# Your task
The entries are to be written out again with no differences.

[Data excerpts]
┏━━
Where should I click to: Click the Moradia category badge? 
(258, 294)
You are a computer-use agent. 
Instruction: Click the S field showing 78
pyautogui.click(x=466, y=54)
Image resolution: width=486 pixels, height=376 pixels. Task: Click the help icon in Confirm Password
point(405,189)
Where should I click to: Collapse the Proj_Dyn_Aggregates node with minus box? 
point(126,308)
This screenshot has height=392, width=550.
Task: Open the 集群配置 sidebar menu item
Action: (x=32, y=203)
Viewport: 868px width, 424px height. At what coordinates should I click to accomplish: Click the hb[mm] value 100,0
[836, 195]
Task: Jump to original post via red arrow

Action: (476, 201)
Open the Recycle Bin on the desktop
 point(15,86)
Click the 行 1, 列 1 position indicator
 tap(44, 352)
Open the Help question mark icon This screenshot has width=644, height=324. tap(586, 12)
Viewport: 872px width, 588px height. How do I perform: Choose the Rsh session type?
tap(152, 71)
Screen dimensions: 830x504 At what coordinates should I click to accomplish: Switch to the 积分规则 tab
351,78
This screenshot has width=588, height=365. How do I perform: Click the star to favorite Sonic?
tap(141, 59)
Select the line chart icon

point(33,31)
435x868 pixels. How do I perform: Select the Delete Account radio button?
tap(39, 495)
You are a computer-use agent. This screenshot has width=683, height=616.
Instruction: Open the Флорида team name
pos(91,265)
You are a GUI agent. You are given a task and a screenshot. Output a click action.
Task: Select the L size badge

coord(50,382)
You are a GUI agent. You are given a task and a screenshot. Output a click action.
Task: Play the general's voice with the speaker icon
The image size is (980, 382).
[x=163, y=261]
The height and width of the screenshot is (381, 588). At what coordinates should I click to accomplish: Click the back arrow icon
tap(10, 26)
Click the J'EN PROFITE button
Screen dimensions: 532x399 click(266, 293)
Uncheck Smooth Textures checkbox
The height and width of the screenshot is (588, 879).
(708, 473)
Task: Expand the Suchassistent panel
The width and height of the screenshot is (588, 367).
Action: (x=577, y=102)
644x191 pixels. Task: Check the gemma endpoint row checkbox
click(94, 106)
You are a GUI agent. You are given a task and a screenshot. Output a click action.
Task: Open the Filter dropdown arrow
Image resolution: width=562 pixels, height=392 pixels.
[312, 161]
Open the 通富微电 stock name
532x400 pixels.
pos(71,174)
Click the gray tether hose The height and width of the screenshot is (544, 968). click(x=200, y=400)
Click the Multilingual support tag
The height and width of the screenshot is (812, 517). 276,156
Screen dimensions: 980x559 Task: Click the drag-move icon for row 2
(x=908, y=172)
┗━━
# Problem solution
Where should I click to: Click the Moradia category badge? 
(258, 294)
You are a computer-use agent. 
Instruction: Click the S field showing 78
pyautogui.click(x=466, y=54)
Image resolution: width=486 pixels, height=376 pixels. Task: Click the help icon in Confirm Password
point(405,189)
Where should I click to: Collapse the Proj_Dyn_Aggregates node with minus box? 
point(126,308)
This screenshot has height=392, width=550.
Task: Open the 集群配置 sidebar menu item
Action: (x=32, y=203)
Viewport: 868px width, 424px height. At what coordinates should I click to accomplish: Click the hb[mm] value 100,0
[836, 195]
Task: Jump to original post via red arrow

Action: (476, 201)
Open the Recycle Bin on the desktop
 point(15,86)
Click the 行 1, 列 1 position indicator
 tap(44, 352)
Open the Help question mark icon This screenshot has width=644, height=324. tap(586, 12)
Viewport: 872px width, 588px height. How do I perform: Choose the Rsh session type?
tap(152, 71)
Screen dimensions: 830x504 At what coordinates should I click to accomplish: Switch to the 积分规则 tab
351,78
This screenshot has width=588, height=365. How do I perform: Click the star to favorite Sonic?
tap(141, 59)
Select the line chart icon

point(33,31)
435x868 pixels. How do I perform: Select the Delete Account radio button?
tap(39, 495)
You are a computer-use agent. This screenshot has width=683, height=616.
Instruction: Open the Флорида team name
pos(91,265)
You are a GUI agent. You are given a task and a screenshot. Output a click action.
Task: Select the L size badge

coord(50,382)
You are a GUI agent. You are given a task and a screenshot. Output a click action.
Task: Play the general's voice with the speaker icon
The image size is (980, 382).
[x=163, y=261]
The height and width of the screenshot is (381, 588). At what coordinates should I click to accomplish: Click the back arrow icon
tap(10, 26)
Click the J'EN PROFITE button
Screen dimensions: 532x399 click(266, 293)
Uncheck Smooth Textures checkbox
The height and width of the screenshot is (588, 879).
(708, 473)
Task: Expand the Suchassistent panel
The width and height of the screenshot is (588, 367).
Action: (x=577, y=102)
644x191 pixels. Task: Check the gemma endpoint row checkbox
click(94, 106)
You are a GUI agent. You are given a task and a screenshot. Output a click action.
Task: Open the Filter dropdown arrow
Image resolution: width=562 pixels, height=392 pixels.
[312, 161]
Open the 通富微电 stock name
532x400 pixels.
pos(71,174)
Click the gray tether hose The height and width of the screenshot is (544, 968). click(x=200, y=400)
Click the Multilingual support tag
The height and width of the screenshot is (812, 517). 276,156
Screen dimensions: 980x559 Task: Click the drag-move icon for row 2
(x=908, y=172)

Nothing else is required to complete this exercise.